JOB:
Write out the rows below again, substituting "Fluid Coupling" for each occurrence of "Torque Converter" and leaving everything else unchanged. Omit the picture from your version.

=== EXERCISE MATERIAL ===

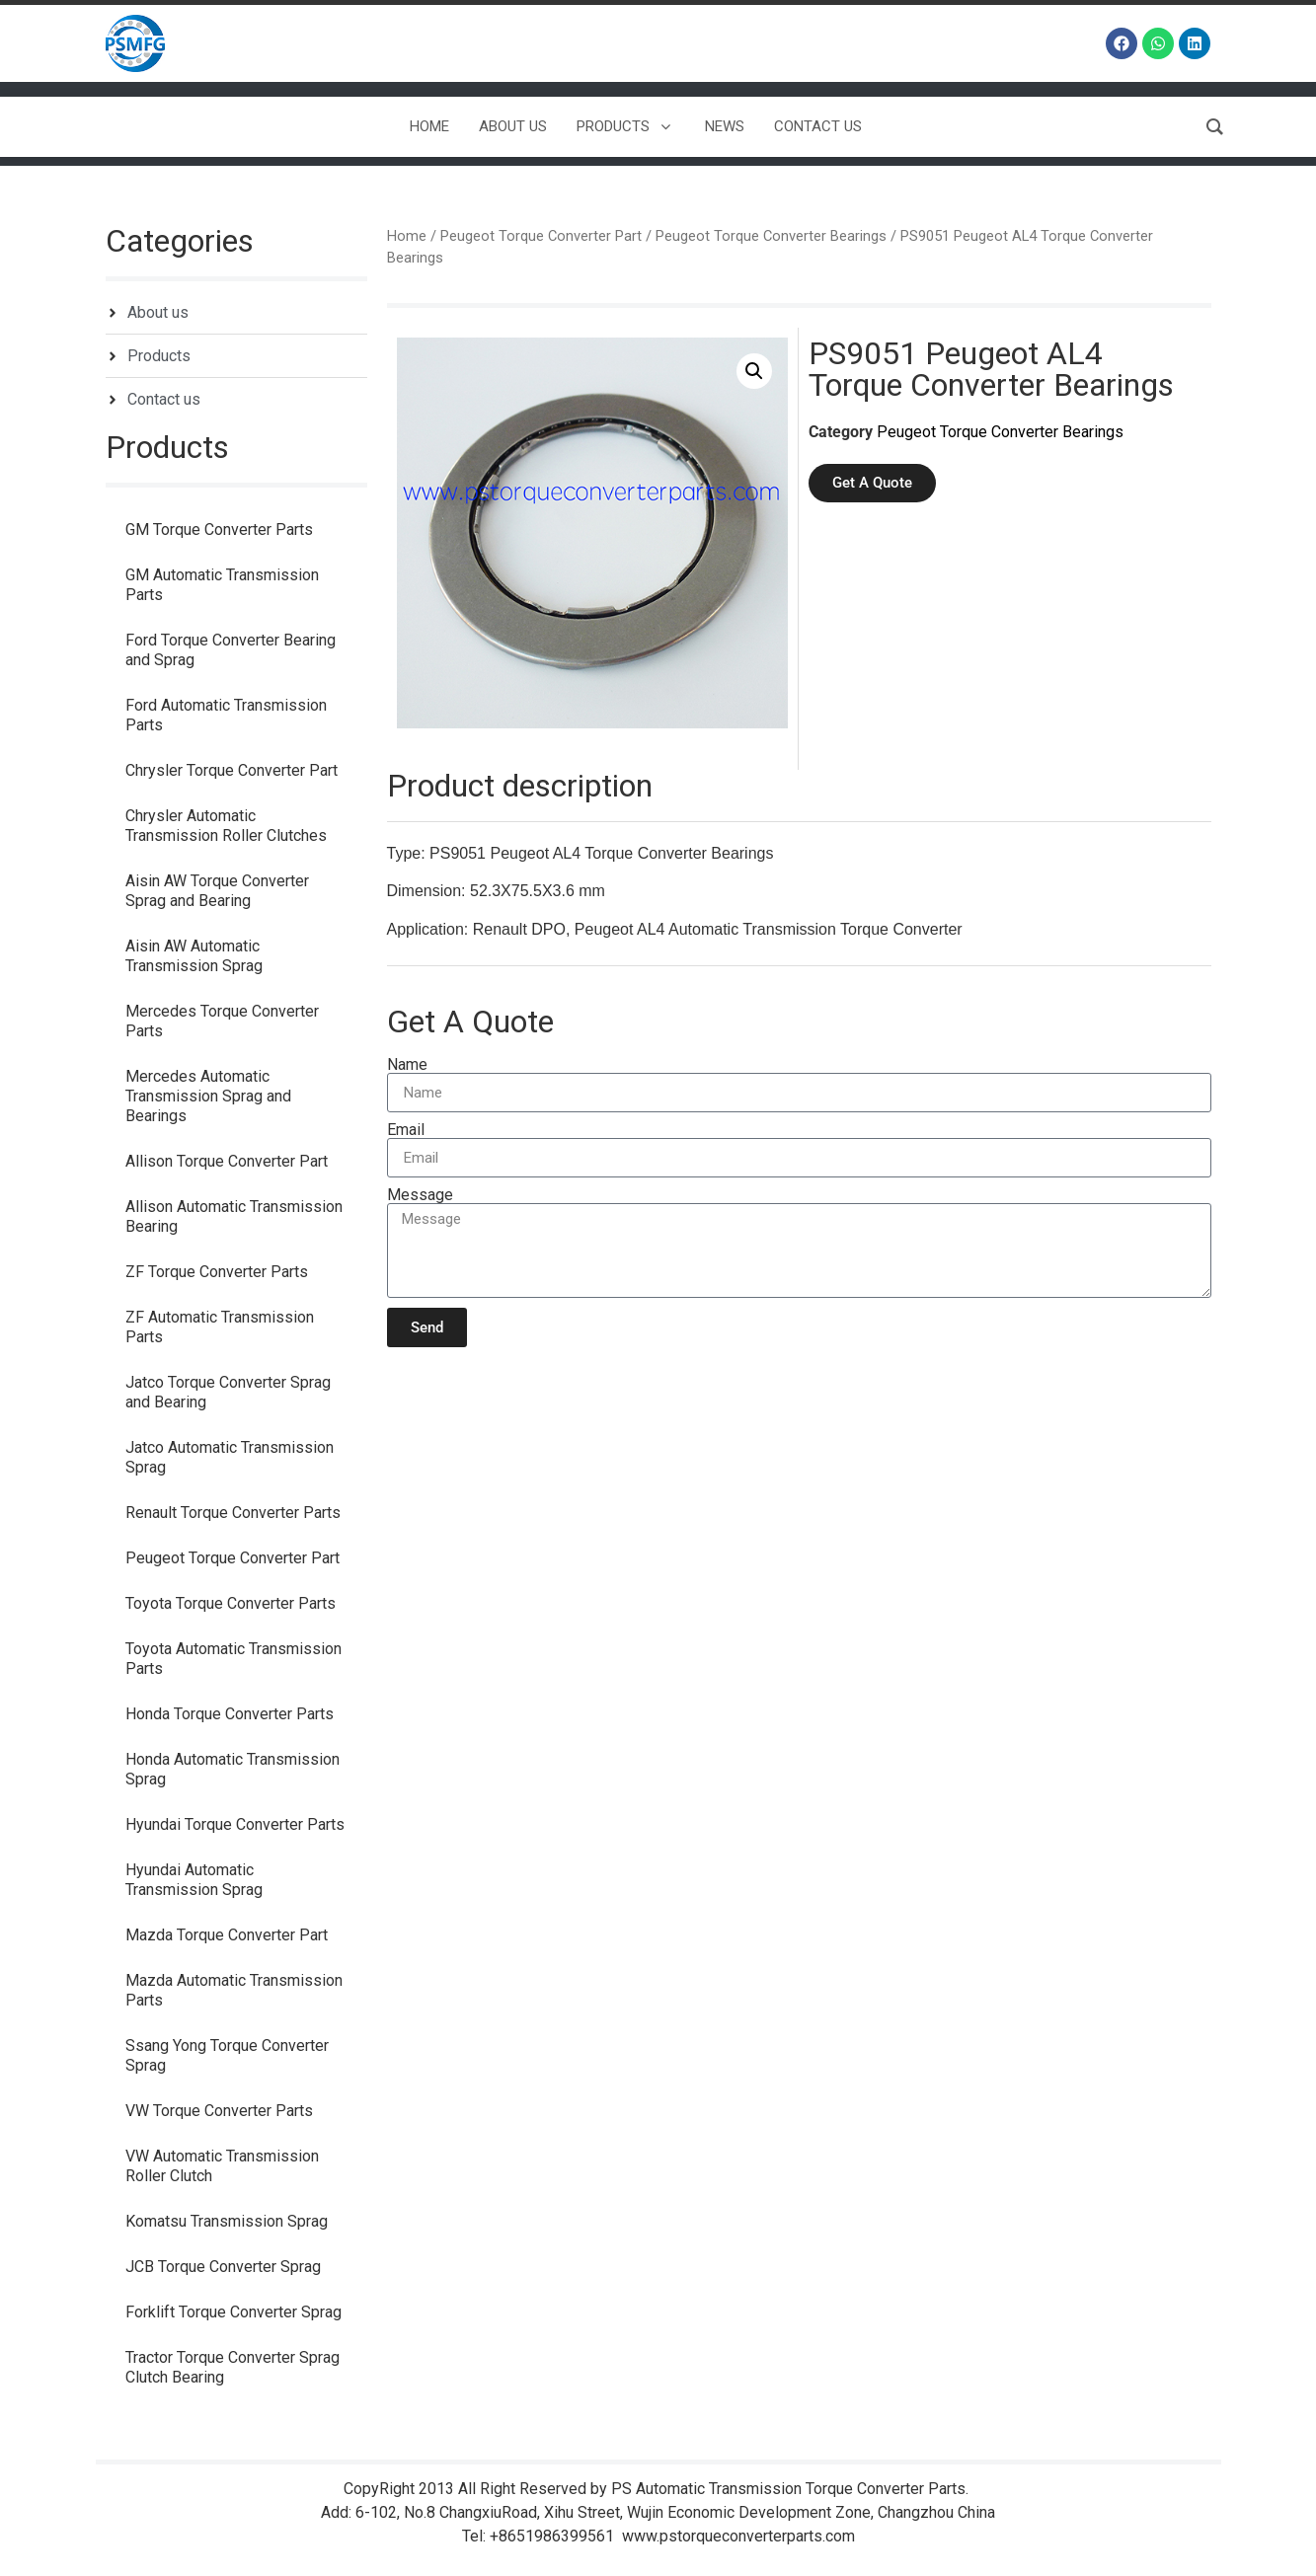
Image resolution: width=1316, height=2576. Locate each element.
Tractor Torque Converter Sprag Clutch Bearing (232, 2367)
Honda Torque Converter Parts (229, 1714)
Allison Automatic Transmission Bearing (234, 1216)
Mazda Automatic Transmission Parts (234, 1990)
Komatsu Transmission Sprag (226, 2221)
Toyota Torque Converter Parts (230, 1603)
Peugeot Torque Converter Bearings (771, 236)
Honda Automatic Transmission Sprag (232, 1769)
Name (407, 1065)
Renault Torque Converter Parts (233, 1512)
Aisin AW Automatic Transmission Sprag (194, 956)
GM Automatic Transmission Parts (222, 585)
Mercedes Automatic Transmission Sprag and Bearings (208, 1096)
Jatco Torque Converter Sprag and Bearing (228, 1392)
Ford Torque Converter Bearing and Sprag (230, 650)
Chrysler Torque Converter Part (231, 770)
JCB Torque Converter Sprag (223, 2266)
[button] (754, 371)
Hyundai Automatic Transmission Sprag (194, 1879)
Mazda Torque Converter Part (226, 1935)
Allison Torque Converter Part (226, 1161)
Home (406, 236)
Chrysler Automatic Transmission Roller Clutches (226, 825)
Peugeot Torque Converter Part (232, 1558)
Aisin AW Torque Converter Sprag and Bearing (217, 890)
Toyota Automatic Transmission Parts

===

COMPLETED TASK:
Image resolution: width=1316, height=2576. Locate each element.
Tractor Fluid Coupling Sprag Clutch Bearing (232, 2367)
Honda Fluid Coupling Parts (229, 1714)
Allison Automatic Transmission Bearing (234, 1216)
Mazda Automatic Transmission Parts (234, 1990)
Komatsu Transmission Sprag (226, 2221)
Toyota Fluid Coupling Parts (230, 1603)
Peugeot Fluid Coupling Bearings (771, 236)
Honda Automatic Transmission Sprag (232, 1769)
Name (407, 1065)
Renault Fluid Coupling Parts (233, 1512)
Aisin AW Automatic Transmission Sprag (194, 956)
GM Automatic Transmission Parts (222, 585)
Mercedes Automatic Transmission Sprag and Bearings (208, 1096)
Jatco Fluid Coupling Sprag and Bearing (228, 1392)
Ford Fluid Coupling Bearing and Sprag (230, 650)
Chrysler Fluid Coupling Part (231, 770)
JCB Fluid Coupling Sprag (223, 2266)
[button] (754, 371)
Hyundai Automatic Transmission Sprag (194, 1879)
Mazda Fluid Coupling Part (226, 1935)
Allison Fluid Coupling Part (226, 1161)
Home (406, 236)
Chrysler Automatic Transmission Roller Clutches (226, 825)
Peugeot Fluid Coupling Part (232, 1558)
Aisin AW Fluid Coupling Sprag and Bearing (217, 890)
Toyota Automatic Transmission Parts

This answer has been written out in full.